▸ TASK PROMPT:
Using the listing that follows, filter out every line lacking the string "agent" and return the rest.

§ §

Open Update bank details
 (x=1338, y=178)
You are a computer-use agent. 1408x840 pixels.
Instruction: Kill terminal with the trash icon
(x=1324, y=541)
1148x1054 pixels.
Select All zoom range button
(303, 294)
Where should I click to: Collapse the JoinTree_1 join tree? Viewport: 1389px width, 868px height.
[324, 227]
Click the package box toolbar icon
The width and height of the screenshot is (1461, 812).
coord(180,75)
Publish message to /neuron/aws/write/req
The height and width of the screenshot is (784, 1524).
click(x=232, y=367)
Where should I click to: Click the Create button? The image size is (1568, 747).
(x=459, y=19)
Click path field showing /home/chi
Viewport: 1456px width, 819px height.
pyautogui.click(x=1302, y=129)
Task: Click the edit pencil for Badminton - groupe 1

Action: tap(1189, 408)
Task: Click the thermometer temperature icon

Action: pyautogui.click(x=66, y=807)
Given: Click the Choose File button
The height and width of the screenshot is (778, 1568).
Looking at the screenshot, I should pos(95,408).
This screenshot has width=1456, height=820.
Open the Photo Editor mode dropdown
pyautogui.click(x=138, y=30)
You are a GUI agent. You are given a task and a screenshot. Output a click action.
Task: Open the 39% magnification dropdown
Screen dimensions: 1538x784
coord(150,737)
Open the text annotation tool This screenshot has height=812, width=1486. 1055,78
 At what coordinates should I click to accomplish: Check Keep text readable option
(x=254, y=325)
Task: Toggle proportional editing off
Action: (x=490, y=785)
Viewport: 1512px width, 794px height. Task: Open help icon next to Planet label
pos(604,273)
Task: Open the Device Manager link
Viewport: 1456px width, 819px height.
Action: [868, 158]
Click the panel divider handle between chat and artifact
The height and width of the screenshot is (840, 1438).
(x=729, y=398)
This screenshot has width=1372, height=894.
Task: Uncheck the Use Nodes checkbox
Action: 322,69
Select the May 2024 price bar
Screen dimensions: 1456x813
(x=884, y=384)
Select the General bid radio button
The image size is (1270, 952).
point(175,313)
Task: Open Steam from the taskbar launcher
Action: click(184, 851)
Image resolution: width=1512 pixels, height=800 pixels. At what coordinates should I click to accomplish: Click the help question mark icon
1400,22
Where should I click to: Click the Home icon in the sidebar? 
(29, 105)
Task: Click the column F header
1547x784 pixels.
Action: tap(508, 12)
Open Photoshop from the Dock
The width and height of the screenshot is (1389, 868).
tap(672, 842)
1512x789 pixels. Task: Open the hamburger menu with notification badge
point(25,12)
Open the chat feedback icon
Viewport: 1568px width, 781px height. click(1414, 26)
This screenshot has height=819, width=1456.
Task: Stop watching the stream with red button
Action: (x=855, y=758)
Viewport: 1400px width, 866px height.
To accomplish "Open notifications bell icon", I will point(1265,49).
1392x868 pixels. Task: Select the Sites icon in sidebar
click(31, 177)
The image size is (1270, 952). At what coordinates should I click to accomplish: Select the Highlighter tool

§ §

▸ SOLVED PROBLEM:
You are a computer-use agent. 1408x840 pixels.
You are a GUI agent. You are given a task and a screenshot. Output a click action.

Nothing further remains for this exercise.